All this thinking about good food has me planning my garden. Because of my school schedule, I tend to get a late start on gardening. The past few years my “garden” has been mostly a dependence on the generosity of others. But today, I'm determined to revive the garden coop—the frame house with the chicken-wire walls that we built to keep the chickens from pecking holes in my tomatoes and cucumbers, to keep them from shredding my lettuce and chard. I'll plan to order heritage varieties—those vegetables that were bred before the agricultural industry started breeding for things like shelf life and size of harvest (which Michael Pollan points out often comes with a nutritional trade-off). But for today, I think I'll pull out some leftover seeds and plant a few pots of lettuces and herbs for the window sill. In a few days the seeds will sprout and green will show, a promise of the spring to come.

EGG RACK

The New Egg Rack
IN BIRDLAND IT IS THE SEASON OF MUD. The grass that was green all winter for lack of a frost has now browned, and last week's snow has sunk down into the earth making mud along the footpaths and the edges of the lane. A few days ago the sun warmed the damp earth and a cold shroud crept up on us, so that in the morning, a misty fog rose in swirling pockets all across the field. It was like the earth was breathing, exhaling, and you could see her breath in the chill. And the next morning that same fog crystallized on the trees and the goldenrod stems and the grasses and weeds, so that everything was frosted in white. I thought of how, when you breathe on a frozen window, your breath sometimes creates a spreading pattern of ice crystals. The fog made the distant rows of trees come forth in layers, like plywood scenery in a play, each layer painted a different color to show the distance. If the sun had come out, the sugar-coating on the trees would no doubt have sparkled briefly and then melted away, but the sky was leaden and the trees just kept their frosting for a few days. 

It is the season of Mud.

 The mud thaws and then freezes back again, holding Ursa's paw prints in a hard crust of ice mud. The chickens are still laying well, but now beginning to go broody. When I go out to collect the eggs I find first one, then another hen camped out in the nest box, warming a clutch of eggs of various shades. I reach under her and feel her feathery warmth and steal her precious eggs. She will screech and sometimes peck before flying off in indignation. Sometime in the next few weeks I'll let one of them hatch out a brood, either mixi-chicks from their own eggs, or maybe I'll buy a dozen serama eggs. I miss those tiny chickens I used to have in the aviary. Until then, I bring the stolen eggs into the kitchen and put them into my new Orville and Wilbur egg rack. We were looking at a biography of the Wright brothers, and it had a photograph of their camp kitchen at Kitty Hawk. It was neat and organized, with a long, high shelf lined with cans—all the same kind, lined up with the labels facing front. Below the worktable was a long rack with onions lined up, cheek by jowl. I thought they might keep longer like that, than just thrown together in a bin. Above the table, at eye level was a smaller rack, made of wooden slats, with eggs lined up the same way, like oblong pearls on a string. We had to look closely to see that they were eggs, like mine, of various shades of brown. We talked about making a rack for our kitchen, when I remembered the wooden racks I use for spices. The eggs fit perfectly. Thank you, Orville and Wilbur. I'll name my next roosters after you.
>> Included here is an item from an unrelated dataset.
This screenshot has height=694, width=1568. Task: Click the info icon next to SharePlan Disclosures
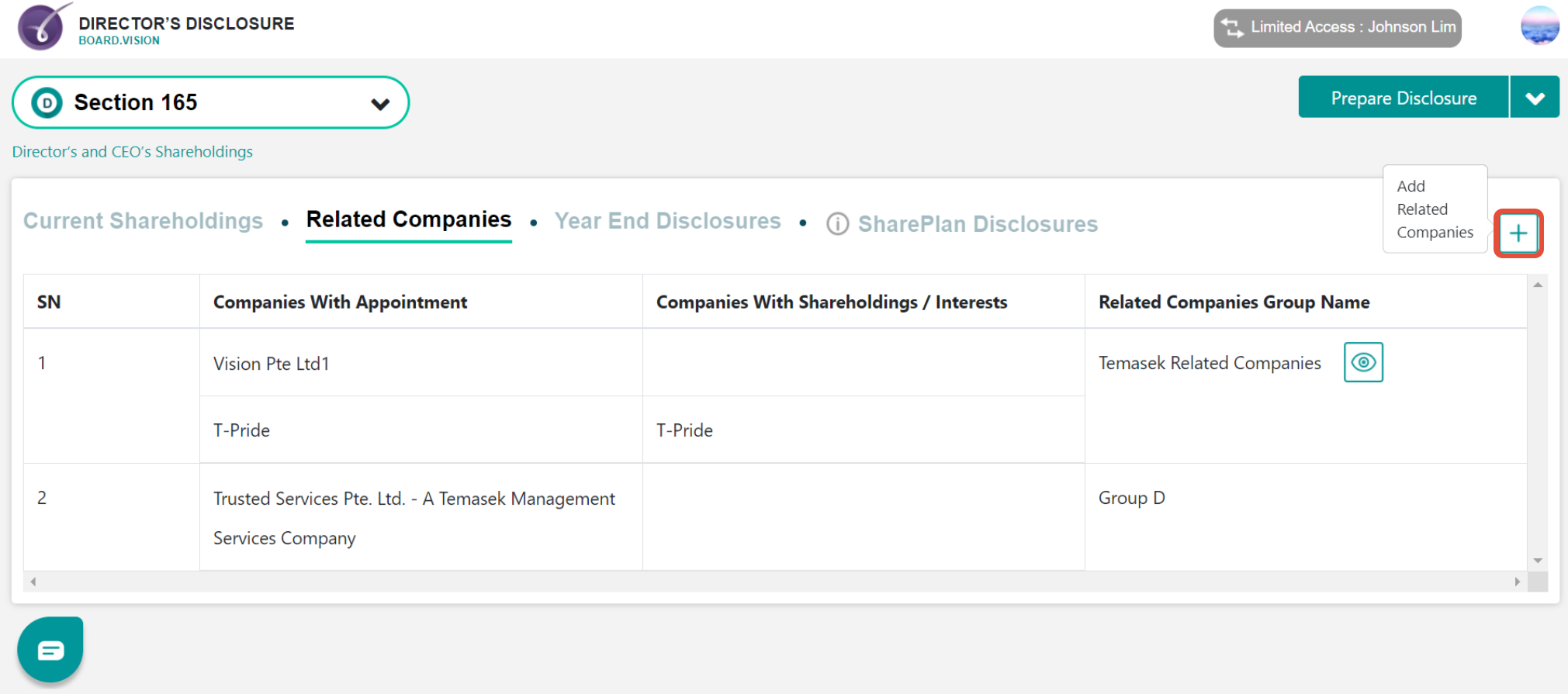pyautogui.click(x=837, y=224)
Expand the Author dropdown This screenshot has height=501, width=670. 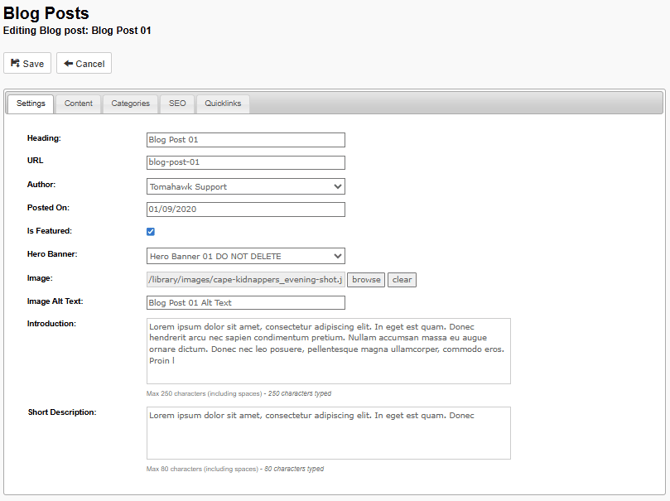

 Kali, my basement kitty, has slipped outside again. She's been gone for a few days. I haven't seen her, but I don't think she's gone far. Probably just to the barn. At night I call her and set a dish of food right outside the basement window, and it always disappears. I have to wait until I've brought Ursula in for the night. My dog would surely get the food before Kali got anywhere near. As it is, Ursa hears the cat coming for her dinner, and starts barking. Kali is so shy that I'm afraid she won't come back in if Ursula is around, but one of these days, I'll leave that window open and set the food just inside. She'll come back in and take her place on the top of the wood burning stove in the basement.